Art: Inborn or Learned? What do you think?

@Unah08 (671)
Philippines
December 6, 2008 1:32am CST
Are you an ARTIST? May it be in the visual field, performing arts, literature, or in the industry? Are your artistic prowess INBORN, I mean are you really gifted with it when you were born. Do you really have that longing interest in arts, that even before you learn to walk or talk perhaps you were already holding that pencil or paintbrushes in your hand ready to slide on that canvass or wiggle your body to a song you have heard or humming a tune maybe? Are these longing naturally put out the best in your personality that is reflected in your artwork? Or perhaps that artistic ability of yours is LEARNED, acquired in some sort of way.

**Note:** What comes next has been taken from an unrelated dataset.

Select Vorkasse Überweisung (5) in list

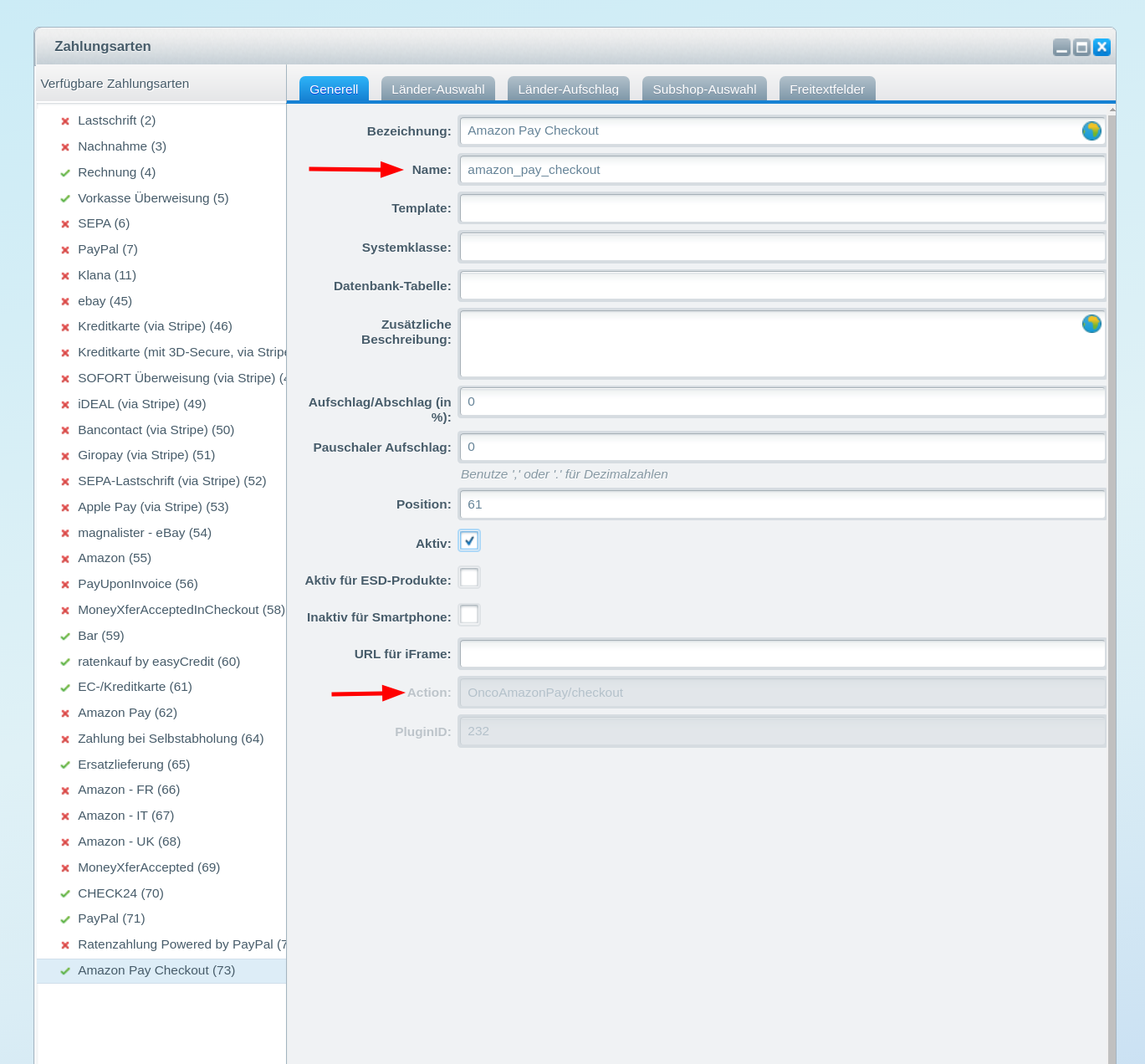coord(153,198)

Did you attend art lesson or any related classes concerning the different fields of arts? Are your interest influenced by other people, events, situation, or any force that you did think its worth a try? If you ask me, mine is acquired. I was influenced by my twin sister who was fond of drawing stuffs when we were just little kids. From then on my interest in any form of arts is increasing day by day, and my skills are developing, though I have to practice more often cause I have the tendency to run out of ideas and my skills to gradually diminish if I stop to apply it in any possible way I can. How about you, are you naturally born artist or you're thankful that you gave art a chance to be one of your special skills? I want to here from you...
1 person likes this
4 responses
@gjabaigar (2200)
• Philippines
6 Dec 08
Everyone of us is an artist but not everybody knows it. Even a damned can be an artist and become famous...And if anybody knows what is really art then everything around is an art....And learning art they are just for liberals...So if you want to learn and know art you don't have to....just have feeling.
1 person likes this
• Philippines
28 Jan 09
the earliest i remember that i wanted to draw was when i first saw my classmate drawing in kindergarten and he was good at it, that guy was born with a pencil on his hand hehehe but as for me, i just started sketching and drawing from then on, i do not really call what i do as art but more of a very personal hobby, so i guess art is inborn like what my friend has :)
@Porcospino (31365)
• Denmark
21 Dec 08
I think that art is partly inborn and partly learned. In own life I think that quite a lot of it is inborn, but the rest is learned. I play the piano. I have taken lessons and I have learned to play the piano, but I am able to play by ear, too. Nobody would have been able to teach me that, my hands are just moving and I don't really know what is happening, I just let them play. When I play the piano I combine both things. The same thing goes for my writing and my paintings. I mostly use my intuition to paint (I let my hands paint without thinking much about it), but I combine it with the things I have learned about colours etc. I have also learned sonething about writing. I have learned something about words, sentences, rhymes etc, but when I am writing don't think much about those things, I just let the words come.
• United States
6 Dec 08
I think, for the most part, a person can be taught and can practice technique. Whether it be learning to draw from a book or learning to play guitar from Esteban, technique, the actual act of creating the art, can be taught. But passion, vision, that special way of looking at the world, that cannot be taught. Writers, for example, look at every person walking down the street as a potential character. We sit in public places and make a game of theorizing strangers' life stories. Photographers see the world through the lens of their camera, even when they don't have it in hand. They see the potential of every flower, every rock, every sunset, for creating something people will want to look at for more than just the split second it exists as the light is hitting the petals just so. Artists look at the world from a totally different perspective than the mathematician taking a pottery class at the community college and that perspective, unlike a drawing technique, cannot be forced.